STJ manda TRF recalcular pena de acusado de monitorar alvos judaicos para o Hezbollah em MG
Lucas Passos Lima, acusado de envolvimento com o Hezbollah, durante audiência Reprodução/Fantástico A Sexta Turma do Superior Tribunal de Justiça (STJ) determinou que o Tribunal Regional Federal da 6ª Região (TRF-6) faça uma nova análise da pena de Lucas Passos Lima, condenado por integrar uma organização terrorista ligada ao Hezbollah.

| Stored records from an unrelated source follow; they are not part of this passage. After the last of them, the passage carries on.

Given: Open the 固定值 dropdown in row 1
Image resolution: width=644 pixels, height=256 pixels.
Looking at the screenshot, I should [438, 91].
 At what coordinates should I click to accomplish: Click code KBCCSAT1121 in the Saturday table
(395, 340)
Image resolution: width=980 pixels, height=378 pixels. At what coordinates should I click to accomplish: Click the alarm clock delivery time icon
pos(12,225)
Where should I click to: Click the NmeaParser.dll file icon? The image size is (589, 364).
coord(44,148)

A decisão foi unânime e pode resultar no aumento da punição aplicada ao réu.
Lucas foi alvo da Operação Trapiche, investigação que apurou o monitoramento de possíveis alvos judaicos em Minas Gerais e em outras partes do país.

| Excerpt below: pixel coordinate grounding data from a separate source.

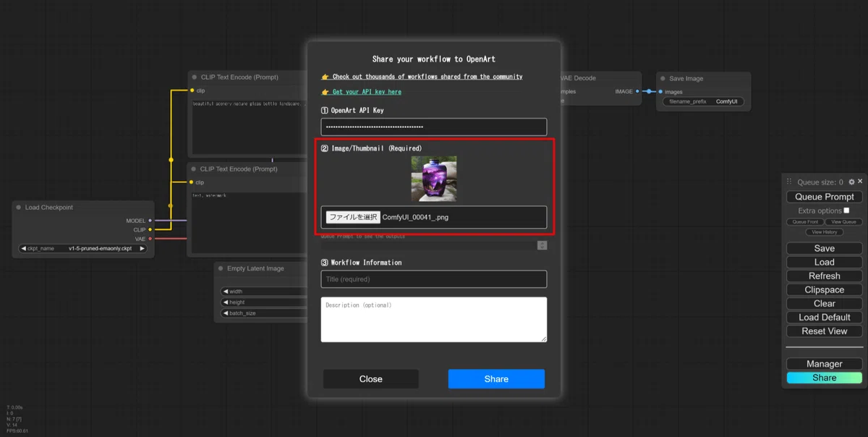
Task: Decrease the width value arrow
Action: point(226,292)
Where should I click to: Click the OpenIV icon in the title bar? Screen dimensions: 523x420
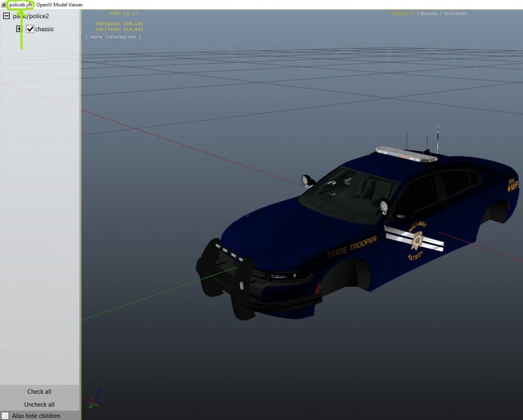pos(4,4)
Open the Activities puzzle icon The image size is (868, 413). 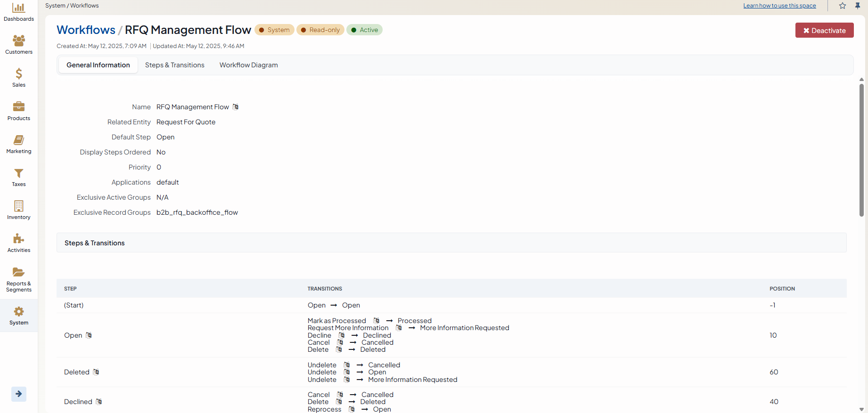pos(19,239)
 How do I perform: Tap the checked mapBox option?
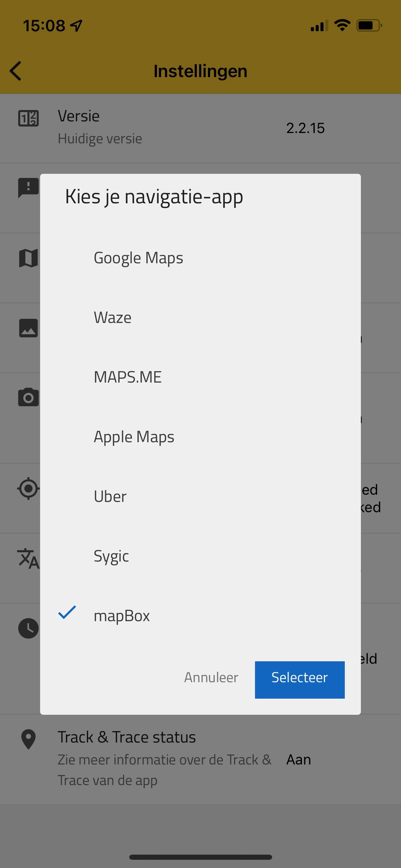(x=201, y=616)
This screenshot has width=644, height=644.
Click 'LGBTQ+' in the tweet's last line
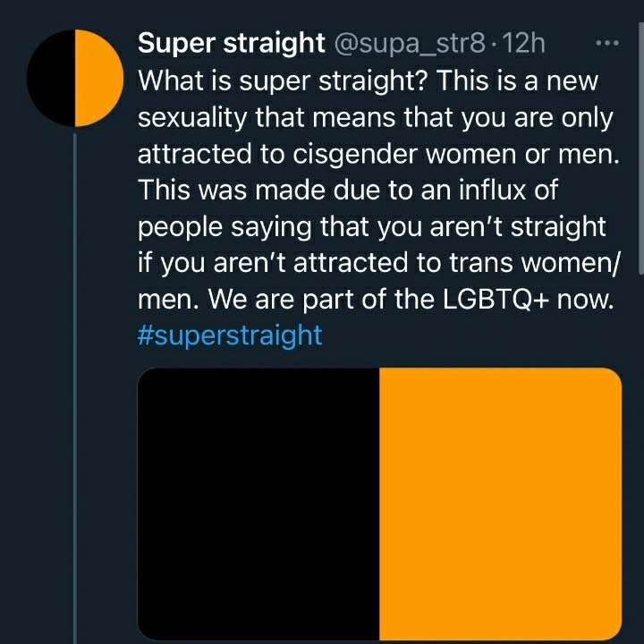tap(496, 300)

Segundo a acusação, ele viajou ao Líbano em 2023 para receber treinamento e, após retornar ao Brasil, passou a reunir informações que poderiam ser usadas em ações terroristas. ✅ Clique aqui para seguir o canal do g1 Minas no WhatsApp De acordo com a denúncia, o acusado fez registros em vídeo e fotografia de sinagogas, do Cemitério Israelita e da Embaixada de Israel.
Os investigadores também apontaram que ele coletou informações sobre líderes religiosos judaicos, tentou recrutar outras pessoas, recebeu treinamento com armas de fogo e procurou rotas para deixar o país sem passar pelo controle migratório.
Ele teria integrado a organização por motivos financeiros, mas, posteriormente, passou a adotar um discurso antissemita.
Segundo dados da Confederação Israelita do Brasil (Conib), Minas Gerais tem cerca de 800 famílias judaicas, que reúnem aproximadamente 4 mil pessoas.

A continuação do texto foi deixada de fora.